TEXTE
On croit fermement aux présages en disant : « ahhder o smaê el fèl » qui signifie : « Parle et écoute le présage ». Par exemple, dans la rue, au marché ou ailleurs, vous discutez avec quelqu'un d'un sujet précis qui vous préoccupe. Au même instant deux inconnues passent près de vous, elles parlent de tout autre chose et vous entendez « Il va sûrement réussir ». Alors que vous parliez des examens que doit passer un de vos proches, vous voilà rassurées par une affirmation positive venue d'ailleurs. Il en est de même quand vous êtes seule chez vous, pensant à quelque chose qui vous tracasse, et qu'à la télévision que vous écoutez distraitement, vous entendez une phrase qui vous rassure ou vous inquiète à propos de ce à quoi vous pensiez.

Dans le langage courant on emploie souvent le chiffre 5 ou un multiple de 5 dans les conversations pour se protéger du mauvais œil. Le 23 Février 1914 ma grand-mère Rachel Bibas écrivait une lettre à sa fille qu'elle terminait par : « 25 besitos para las criaturas ». Suivant les circonstances, ces chiffres sont naturellement employés dans des conversations avec des étrangers. Mais quand il s'agit de converser avec une parente ou une amie, une maman dit : « tyene tu mano de anyos » à celui ou celle qui lui demande l'âge de son enfant de 5 ans. Les judéo-arabes disent : « Yiddek » qui signifie : « ta main » dans les mêmes circonstances. On entend aussi : « Eskapado de mal » ou « khmés aêléhh  » qui veut dire littéralement qu'il échappe au mal ou 5 pour lui lorsque l'on parle d'un enfant ou d'un adulte que l'on chérit particulièrement pour tout ce qu'il réussit. A ces compliments la maman répond en souriant : « Vivan tus sinkos » et pareillement : « Iâychou khmaysek » c'est à dire : « que vivent tes 5 » car cette maman sait que son interlocutrice ne lui veut aucun mal, qu'elle n'est ni envieuse ni jalouse.

CONSIGNE A
D'après le texte, pourquoi la maman répond-elle en souriant « Vivan tus sinkos » aux compliments faits sur son enfant ? Répondez en une à trois phrases.
CONSIGNE B
Réécrivez sous forme de tableau Markdown, avec une colonne Rang et une colonne Ligne, tout ce qui va de la ligne des enregistrements contenant « At what coordinates should I click to accomplish: Switch » jusqu'à celle contenant « Looking at the screenshot, I should click(69, 68). », en laissant de côté les lignes vides.

LES ENREGISTREMENTS
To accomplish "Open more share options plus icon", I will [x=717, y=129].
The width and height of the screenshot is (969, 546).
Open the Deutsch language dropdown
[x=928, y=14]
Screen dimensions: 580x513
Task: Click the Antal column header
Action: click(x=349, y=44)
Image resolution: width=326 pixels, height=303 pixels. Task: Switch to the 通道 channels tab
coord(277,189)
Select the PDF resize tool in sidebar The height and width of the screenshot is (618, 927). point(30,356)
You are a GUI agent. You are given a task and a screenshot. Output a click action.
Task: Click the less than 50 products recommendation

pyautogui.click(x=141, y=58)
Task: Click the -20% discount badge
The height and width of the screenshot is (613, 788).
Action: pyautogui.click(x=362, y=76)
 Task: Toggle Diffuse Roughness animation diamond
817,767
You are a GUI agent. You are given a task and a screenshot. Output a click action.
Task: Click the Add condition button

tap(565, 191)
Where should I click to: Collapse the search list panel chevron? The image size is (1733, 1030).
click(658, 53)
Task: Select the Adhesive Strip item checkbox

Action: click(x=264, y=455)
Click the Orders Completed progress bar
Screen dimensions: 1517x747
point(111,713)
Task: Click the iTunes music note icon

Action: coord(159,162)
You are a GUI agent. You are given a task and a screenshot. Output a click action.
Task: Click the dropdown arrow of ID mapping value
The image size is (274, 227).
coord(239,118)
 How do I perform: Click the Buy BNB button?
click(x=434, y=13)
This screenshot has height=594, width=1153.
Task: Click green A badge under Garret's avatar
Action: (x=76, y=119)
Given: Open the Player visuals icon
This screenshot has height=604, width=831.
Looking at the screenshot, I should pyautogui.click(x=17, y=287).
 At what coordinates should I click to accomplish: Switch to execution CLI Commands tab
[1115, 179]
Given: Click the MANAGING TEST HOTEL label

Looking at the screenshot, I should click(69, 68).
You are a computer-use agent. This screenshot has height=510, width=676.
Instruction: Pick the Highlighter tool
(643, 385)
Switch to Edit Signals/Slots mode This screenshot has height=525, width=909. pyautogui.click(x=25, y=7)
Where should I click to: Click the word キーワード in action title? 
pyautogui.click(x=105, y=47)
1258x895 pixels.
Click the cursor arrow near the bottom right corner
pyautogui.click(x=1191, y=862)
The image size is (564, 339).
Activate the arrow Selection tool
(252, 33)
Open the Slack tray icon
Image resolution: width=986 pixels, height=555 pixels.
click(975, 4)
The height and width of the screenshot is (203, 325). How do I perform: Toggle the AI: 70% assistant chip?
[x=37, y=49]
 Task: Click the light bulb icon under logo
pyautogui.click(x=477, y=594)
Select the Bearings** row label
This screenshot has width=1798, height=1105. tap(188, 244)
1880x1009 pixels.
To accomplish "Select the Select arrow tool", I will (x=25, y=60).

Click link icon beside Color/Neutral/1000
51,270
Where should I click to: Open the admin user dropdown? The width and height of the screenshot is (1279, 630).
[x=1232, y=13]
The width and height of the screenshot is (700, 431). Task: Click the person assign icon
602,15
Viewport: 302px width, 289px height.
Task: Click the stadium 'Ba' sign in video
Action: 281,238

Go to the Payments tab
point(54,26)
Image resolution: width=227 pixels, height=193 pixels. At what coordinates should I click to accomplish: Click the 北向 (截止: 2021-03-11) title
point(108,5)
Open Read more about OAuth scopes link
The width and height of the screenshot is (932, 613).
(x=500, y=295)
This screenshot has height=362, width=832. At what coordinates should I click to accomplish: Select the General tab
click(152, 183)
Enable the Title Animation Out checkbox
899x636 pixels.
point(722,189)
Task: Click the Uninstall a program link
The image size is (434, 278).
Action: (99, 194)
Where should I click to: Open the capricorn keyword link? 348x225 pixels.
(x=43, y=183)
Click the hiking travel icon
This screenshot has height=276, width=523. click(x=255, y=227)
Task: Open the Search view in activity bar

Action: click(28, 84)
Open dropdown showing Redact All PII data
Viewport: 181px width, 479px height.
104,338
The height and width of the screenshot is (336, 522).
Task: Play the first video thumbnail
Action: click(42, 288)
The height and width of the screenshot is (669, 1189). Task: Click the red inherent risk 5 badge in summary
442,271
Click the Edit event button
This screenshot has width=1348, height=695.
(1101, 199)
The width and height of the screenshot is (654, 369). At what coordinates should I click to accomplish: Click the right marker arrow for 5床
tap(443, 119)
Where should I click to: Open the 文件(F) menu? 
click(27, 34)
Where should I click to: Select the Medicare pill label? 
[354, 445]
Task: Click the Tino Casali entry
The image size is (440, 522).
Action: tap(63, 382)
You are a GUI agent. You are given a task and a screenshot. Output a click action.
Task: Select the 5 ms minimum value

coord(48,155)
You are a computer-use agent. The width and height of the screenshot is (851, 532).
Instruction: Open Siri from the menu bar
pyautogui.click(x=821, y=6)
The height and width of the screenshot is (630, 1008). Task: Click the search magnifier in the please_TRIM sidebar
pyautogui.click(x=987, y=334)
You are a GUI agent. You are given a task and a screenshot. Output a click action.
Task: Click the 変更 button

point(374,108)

RÉPONSE RÉDIGÉE A
Elle répond ainsi parce qu'elle sait que son interlocutrice ne lui veut aucun mal et n'est ni envieuse ni jalouse.

RÉPONSE RÉDIGÉE B
| Rang | Ligne |
|---|---|
| 1 |  At what coordinates should I click to accomplish: Switch to execution CLI Commands tab |
| 2 | [1115, 179] |
| 3 | Given: Click the MANAGING TEST HOTEL label |
| 4 | Looking at the screenshot, I should click(69, 68). |